Researchers at South Carolina’s Clemson University have developed a new voting system that may one day allow voters to cast their ballots via Apple’s (NASDAQ:AAPL) iPad or iPhone, reports the Greenville News via MacDailyNews. The system was developed by a team of students led by Dr. Juan Gilbert, chair of the university’s human-centered computing department.
The program is called Prime III, or Premier Third Generation Voting System. It can be downloaded as an app to most types of computers and mobile devices, including Apple’s iOS-based products. Although the Prime III system would operate similarly to the touchscreen voting machines that are currently used in South Carolina, it would vastly increase accessibility for voters with disabilities.
“Prime III is the world’s most accessible voting technology ever created,” Dr. Gilbert told the Greenville News. “And we did that in our labs.”
The current voting system requires special machines for voters with disabilities. However, the Prime III system includes a built-in auditory system for visually impaired voters that would allow them to vote by voice. Dr. Gilbert and his team have also developed a program that would allow overseas voters to cast their ballots online. That system would utilize a video link that would allow the poll worker to verify the voter’s identity.
Dr. Gilbert also claimed that the Prime III system would be more accurate and cheaper than the voting system currently used by South Carolina. Although South Carolina currently uses paperless voting machines, the Prime III system would print an additional paper backup that would show which candidates the voter had chosen. This would prevent many of the errors that plague electronic voting systems.
According to a Legislative Audit Council report seen by the Greenville News, South Carolina spent over $34 million in 2004 and 2005 for approximately 11,400 iVotrinic touchscreen voting machines at a cost of about $3,000 per machine. As noted by the Greenville News, South Carolina could replace its current voting system with the Prime III system installed on Apple’s iPads at a cost of $500 per tablet. There would be no software cost, because Clemson University is offering the program for free.
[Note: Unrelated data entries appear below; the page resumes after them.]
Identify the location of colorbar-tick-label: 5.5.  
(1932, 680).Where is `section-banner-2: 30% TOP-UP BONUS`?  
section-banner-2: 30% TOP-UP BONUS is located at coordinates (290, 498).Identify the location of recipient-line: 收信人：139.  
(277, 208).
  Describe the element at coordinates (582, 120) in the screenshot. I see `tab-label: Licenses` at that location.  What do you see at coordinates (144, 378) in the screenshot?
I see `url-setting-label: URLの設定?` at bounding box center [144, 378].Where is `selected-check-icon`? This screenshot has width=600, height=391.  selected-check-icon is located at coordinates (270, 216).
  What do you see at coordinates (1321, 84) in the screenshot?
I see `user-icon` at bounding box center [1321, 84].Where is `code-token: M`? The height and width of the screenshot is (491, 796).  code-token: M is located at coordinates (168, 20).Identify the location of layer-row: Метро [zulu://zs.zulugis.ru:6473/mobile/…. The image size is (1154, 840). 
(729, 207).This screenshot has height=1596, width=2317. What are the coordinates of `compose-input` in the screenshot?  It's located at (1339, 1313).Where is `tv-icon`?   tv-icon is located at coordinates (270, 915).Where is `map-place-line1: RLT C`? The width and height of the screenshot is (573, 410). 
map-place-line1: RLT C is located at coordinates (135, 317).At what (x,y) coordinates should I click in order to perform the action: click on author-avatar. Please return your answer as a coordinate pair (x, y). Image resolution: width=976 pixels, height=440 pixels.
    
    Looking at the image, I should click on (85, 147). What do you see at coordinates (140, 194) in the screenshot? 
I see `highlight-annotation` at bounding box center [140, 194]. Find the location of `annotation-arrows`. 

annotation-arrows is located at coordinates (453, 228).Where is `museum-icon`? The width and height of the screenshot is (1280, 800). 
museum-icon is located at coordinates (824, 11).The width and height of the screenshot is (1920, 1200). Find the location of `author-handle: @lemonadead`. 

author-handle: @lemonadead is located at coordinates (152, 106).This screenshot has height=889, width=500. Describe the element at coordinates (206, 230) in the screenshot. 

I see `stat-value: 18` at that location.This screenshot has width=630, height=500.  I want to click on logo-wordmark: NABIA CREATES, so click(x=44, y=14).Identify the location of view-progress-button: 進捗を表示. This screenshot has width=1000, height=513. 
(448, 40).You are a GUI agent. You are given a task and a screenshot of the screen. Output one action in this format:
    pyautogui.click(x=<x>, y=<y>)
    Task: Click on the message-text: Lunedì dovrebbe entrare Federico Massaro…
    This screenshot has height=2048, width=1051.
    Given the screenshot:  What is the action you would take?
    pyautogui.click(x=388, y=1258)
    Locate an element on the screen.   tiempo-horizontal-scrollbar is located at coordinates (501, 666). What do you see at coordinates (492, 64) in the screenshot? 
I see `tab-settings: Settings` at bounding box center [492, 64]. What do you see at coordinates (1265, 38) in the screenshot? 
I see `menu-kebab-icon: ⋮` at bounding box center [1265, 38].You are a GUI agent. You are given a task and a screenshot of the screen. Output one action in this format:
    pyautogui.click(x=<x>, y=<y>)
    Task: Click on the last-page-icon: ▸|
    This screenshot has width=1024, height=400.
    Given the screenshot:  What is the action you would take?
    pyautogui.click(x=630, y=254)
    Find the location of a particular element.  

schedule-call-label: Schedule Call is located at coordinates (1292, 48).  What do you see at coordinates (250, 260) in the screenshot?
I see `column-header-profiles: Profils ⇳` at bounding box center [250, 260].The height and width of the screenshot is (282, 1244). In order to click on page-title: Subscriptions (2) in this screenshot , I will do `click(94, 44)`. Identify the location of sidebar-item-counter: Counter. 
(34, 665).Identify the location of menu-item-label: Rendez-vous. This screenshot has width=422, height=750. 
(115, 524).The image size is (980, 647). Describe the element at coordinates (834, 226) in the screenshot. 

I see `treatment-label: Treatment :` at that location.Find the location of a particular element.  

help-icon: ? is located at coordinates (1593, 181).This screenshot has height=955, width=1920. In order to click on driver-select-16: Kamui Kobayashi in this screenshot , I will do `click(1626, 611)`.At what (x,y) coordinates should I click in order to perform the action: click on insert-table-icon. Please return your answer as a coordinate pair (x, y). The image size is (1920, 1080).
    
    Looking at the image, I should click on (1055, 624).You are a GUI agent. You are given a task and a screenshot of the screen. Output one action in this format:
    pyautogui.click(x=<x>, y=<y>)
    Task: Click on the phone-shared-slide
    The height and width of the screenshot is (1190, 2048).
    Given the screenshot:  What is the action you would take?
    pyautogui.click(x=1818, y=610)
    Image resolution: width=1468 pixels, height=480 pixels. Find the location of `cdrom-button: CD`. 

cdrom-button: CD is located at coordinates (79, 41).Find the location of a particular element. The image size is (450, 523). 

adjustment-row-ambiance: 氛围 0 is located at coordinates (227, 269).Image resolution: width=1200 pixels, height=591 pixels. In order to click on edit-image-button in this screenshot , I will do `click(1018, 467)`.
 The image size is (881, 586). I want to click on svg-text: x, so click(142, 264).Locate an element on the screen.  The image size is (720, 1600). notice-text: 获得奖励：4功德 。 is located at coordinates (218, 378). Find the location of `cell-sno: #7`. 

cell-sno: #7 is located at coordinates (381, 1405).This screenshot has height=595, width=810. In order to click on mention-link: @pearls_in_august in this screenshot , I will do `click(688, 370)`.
Although South Carolina Election Commission spokesperson Chris Whitmire told the Greenville News that the state isn’t currently considering replacing its existing system, he noted that the state’s voting machines will need to be replaced eventually. Although it is unknown if the Prime III system and Apple’s devices will be deployed as part of South Carolina’s voting system upgrade, the program has already made inroads in several other states. Florida has adopted the overseas online voting system developed at Clemson, while Wisconsin has plans to use the Prime III voting system later this year.